TUGAS YANG DIKERJAKAN:
**A)** Cetak seluruh bagian potongan dokumen tentang pemekaran wilayah, mulai dari "Selain itu, secara" sampai dengan "kepentingan politis sesaat.", tanpa perubahan apa pun.
**B)** Tentukan apakah setiap pernyataan berikut sesuai dengan potongan dokumen tentang pemekaran wilayah, lalu jawab ya atau tidak disertai kutipan persis kata-kata penentunya: (i) luas wilayah laut teritorial berkurang dari 95.561,61 Km2 menjadi 83.966,20 Km2; (ii) Pemkab Bengkalis bersedia melepas Meranti dan Mandau; (iii) perwakilan Meranti dan Mandau menempuh jalur melalui DPRD Bengkalis untuk menuju DPR Senayan.

POTONGAN DOKUMEN:
+++

Lepasnya Kepulauan Riau misalnya, memiliki implikasi yang multi aspek hal tersebut dapat dilihat antara lain dengan hilangnya wilayah perairan ZEE (Zona Ekonomi Ekslusif) seluas 379.000 Km2, berkurangnya luas wilayah laut teritorial dari 95.561,61 Km2 menjadi 83.966,20 Km2 kurang lebih 11,20% serta berkurangnya sumber daya hayati, sumber daya alam baik itu minyak dan gas serta hilangnya sumber daya buatan lainnya seperti “Growth Triangle” (SIJORI, IMS-GT, dan IMT-GT)

Selain itu, secara psikologis, pemekaran wilayah cenderung menimbulkan friksi-friksi antara daerah lama dan daerah yang akan dimekarkan. Bahkan, tak jarang yang memanfaatkan kondisi tersebut guna kepentingan politis sesaat.

Wacana ingin lepasnya kabupaten Meranti dan Mandau dari kabupaten Bengkalis misalnya, menimbulkan hubungan yang rawan antara masyarakat di kedua wilayah calon pemekaran itu dengan pemerintah kabupaten induk, Bengkalis. Pasalnya, Pemkab Bengkalis menolak melepas Meranti dan Mandau yang merupakan daerah kaya sumber daya alam dan menjadi penopang utama pendapatan daerah tersebut. Menyikapi itu, sejumlah tokoh yang mengaku wakil masyarakat pro pemekaran tidak kehilangan akal. Diam-diam, perwakilan mereka (Meranti dan Mandau) melewati 'jalan tol' menuju DPR Senayan dengan melangkahi Pemkab Bengkalis dan DPRD.

+++

BAHAN YANG DISEDIAKAN:
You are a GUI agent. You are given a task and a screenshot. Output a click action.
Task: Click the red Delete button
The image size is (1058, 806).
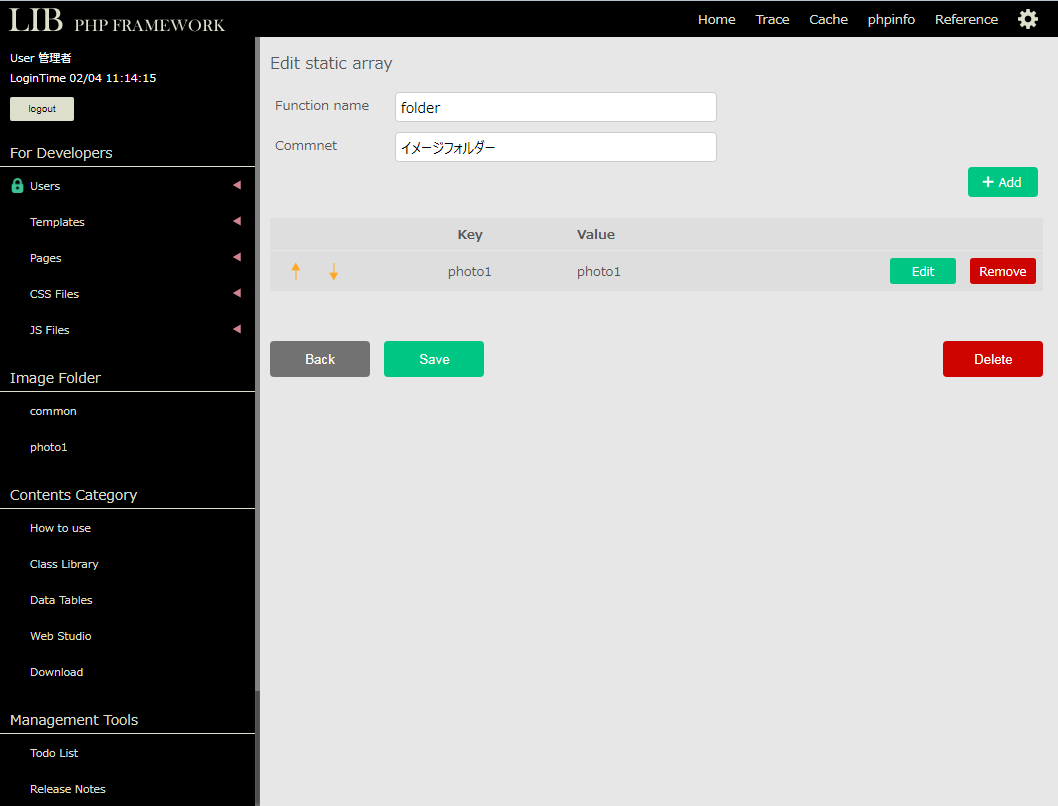pyautogui.click(x=992, y=359)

+++

HASIL SETIAP TUGAS:
**A)**
Selain itu, secara psikologis, pemekaran wilayah cenderung menimbulkan friksi-friksi antara daerah lama dan daerah yang akan dimekarkan. Bahkan, tak jarang yang memanfaatkan kondisi tersebut guna kepentingan politis sesaat.

**B)**
(i) Ya: "berkurangnya luas wilayah laut teritorial dari 95.561,61 Km2 menjadi 83.966,20 Km2"
(ii) Tidak: "Pemkab Bengkalis menolak melepas Meranti dan Mandau"
(iii) Tidak: "melewati 'jalan tol' menuju DPR Senayan dengan melangkahi Pemkab Bengkalis dan DPRD"